Not that Whiteley didn’t do just fine himself. He breezed into the top half of the field with a 3.73, lifting a little early because the quick, still-unfamiliar rack-and-pinion steering ratio made the car want to dart around on him. “That first run was just my seventh hit back in the car, and you definitely don’t want to oversteer, especially because it’s my dad’s – not mine,” he said. “But if it had been a full pull, that would’ve been straight to the top.”

The numbers bear it out. Every driver who qualified ahead of Whiteley made a hammer-down 200-mph blast through the traps, 20 mph faster than his coasting 183-mph run, yet those drivers were only incrementally quicker, with 3.71s, 3.72s, and 3.73s. Water seeped through the track to such an extent that eliminations had to be canceled in Memphis, and when they finally began, it was two weeks later and more than 400 miles away at Tulsa Raceway Park.

“That first weekend in Memphis was kinda rough,” said Whiteley, who ended up No. 6 with the early-shutoff 3.73/183. “It was just a never-ending battle with the track. We’d walk up there and check it out, there wouldn’t be enough runoff, and the water would collect so they could never get the track in shape for us to run.”

Under vastly different conditions in Tulsa, Whiteley definitively showed what that 3.73 in Memphis could have been by laying down a 3.66 in the first round (half a tenth quicker than No. 1 qualifier Dustin Nesloney’s 3.71 in that round) to wipe out track co-owner Todd Martin’s 3.76.
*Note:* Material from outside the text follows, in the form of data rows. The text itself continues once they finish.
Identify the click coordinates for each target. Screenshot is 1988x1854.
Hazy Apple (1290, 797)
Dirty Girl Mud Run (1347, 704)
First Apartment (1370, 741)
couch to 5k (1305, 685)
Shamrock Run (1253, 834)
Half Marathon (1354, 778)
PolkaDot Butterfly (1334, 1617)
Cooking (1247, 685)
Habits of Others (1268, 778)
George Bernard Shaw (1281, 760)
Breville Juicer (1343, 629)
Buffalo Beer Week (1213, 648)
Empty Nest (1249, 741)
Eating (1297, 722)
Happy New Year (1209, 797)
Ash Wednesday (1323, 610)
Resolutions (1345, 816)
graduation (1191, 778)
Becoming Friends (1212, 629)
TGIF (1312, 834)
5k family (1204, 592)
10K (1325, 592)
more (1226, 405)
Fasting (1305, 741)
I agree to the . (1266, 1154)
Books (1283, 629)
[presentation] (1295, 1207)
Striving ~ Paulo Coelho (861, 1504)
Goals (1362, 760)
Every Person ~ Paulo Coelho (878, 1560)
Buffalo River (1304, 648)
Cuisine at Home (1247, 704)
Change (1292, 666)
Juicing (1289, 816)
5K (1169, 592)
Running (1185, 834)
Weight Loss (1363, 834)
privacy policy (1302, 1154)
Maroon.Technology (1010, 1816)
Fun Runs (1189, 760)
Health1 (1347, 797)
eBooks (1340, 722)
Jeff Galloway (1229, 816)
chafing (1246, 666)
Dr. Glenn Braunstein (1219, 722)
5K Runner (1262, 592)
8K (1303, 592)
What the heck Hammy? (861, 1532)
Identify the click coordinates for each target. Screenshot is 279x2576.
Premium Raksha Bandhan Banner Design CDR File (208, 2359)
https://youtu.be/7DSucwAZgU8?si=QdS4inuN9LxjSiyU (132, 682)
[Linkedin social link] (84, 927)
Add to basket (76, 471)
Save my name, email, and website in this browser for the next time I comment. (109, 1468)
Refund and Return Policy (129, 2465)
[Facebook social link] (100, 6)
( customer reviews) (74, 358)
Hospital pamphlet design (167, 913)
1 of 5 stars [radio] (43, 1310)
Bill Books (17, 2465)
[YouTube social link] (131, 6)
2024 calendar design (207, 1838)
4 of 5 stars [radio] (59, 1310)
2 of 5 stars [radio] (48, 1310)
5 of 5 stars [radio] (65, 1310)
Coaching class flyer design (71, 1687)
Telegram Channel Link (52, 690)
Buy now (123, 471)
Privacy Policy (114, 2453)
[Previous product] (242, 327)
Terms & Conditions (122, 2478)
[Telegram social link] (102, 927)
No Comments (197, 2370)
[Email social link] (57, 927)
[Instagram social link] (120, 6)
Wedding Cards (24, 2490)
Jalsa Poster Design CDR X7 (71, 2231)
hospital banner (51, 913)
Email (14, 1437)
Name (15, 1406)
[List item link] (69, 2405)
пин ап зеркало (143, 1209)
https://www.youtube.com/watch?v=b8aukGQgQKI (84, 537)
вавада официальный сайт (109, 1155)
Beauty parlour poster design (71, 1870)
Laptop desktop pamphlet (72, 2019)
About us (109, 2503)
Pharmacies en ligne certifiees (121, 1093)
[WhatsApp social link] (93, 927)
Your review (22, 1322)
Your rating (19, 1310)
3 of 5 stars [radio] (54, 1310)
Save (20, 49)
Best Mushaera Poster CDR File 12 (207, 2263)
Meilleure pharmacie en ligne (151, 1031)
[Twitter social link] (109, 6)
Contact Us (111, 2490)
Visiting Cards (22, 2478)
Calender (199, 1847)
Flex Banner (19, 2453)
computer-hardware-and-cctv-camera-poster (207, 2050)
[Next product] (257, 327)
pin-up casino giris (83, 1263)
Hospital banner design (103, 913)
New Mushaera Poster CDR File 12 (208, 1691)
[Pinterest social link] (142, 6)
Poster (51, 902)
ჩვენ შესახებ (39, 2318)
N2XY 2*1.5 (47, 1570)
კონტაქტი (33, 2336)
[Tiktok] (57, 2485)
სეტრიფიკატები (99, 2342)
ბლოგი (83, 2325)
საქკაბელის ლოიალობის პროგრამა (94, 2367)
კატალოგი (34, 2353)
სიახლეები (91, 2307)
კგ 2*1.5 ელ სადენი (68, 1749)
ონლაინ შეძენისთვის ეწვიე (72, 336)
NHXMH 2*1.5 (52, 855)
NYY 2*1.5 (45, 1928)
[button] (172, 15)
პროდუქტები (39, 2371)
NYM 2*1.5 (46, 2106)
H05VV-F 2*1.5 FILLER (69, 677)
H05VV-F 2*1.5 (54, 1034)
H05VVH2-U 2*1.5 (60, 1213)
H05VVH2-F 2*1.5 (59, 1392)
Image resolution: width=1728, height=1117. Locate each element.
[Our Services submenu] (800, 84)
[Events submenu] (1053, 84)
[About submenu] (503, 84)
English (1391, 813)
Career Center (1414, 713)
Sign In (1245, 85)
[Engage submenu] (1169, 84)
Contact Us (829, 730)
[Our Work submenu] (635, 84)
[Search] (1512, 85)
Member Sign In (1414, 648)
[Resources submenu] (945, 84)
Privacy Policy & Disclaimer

“This is all fresh, we’re coming off a break, and it’s like everything’s all new again,” he said. “I’m just loving this eighth-mile deal. I’m over the quarter-mile. After the eighth, it almost feels like the car is floating to the finish line. You’re just waiting for something to happen, and you’d better be ready to do something fast if it does. In the eighth-mile, the car’s carrying the front end the whole time, all the weight is on the ass end, and you’re charging all the way to the end. The whole race is more exciting, more intense.”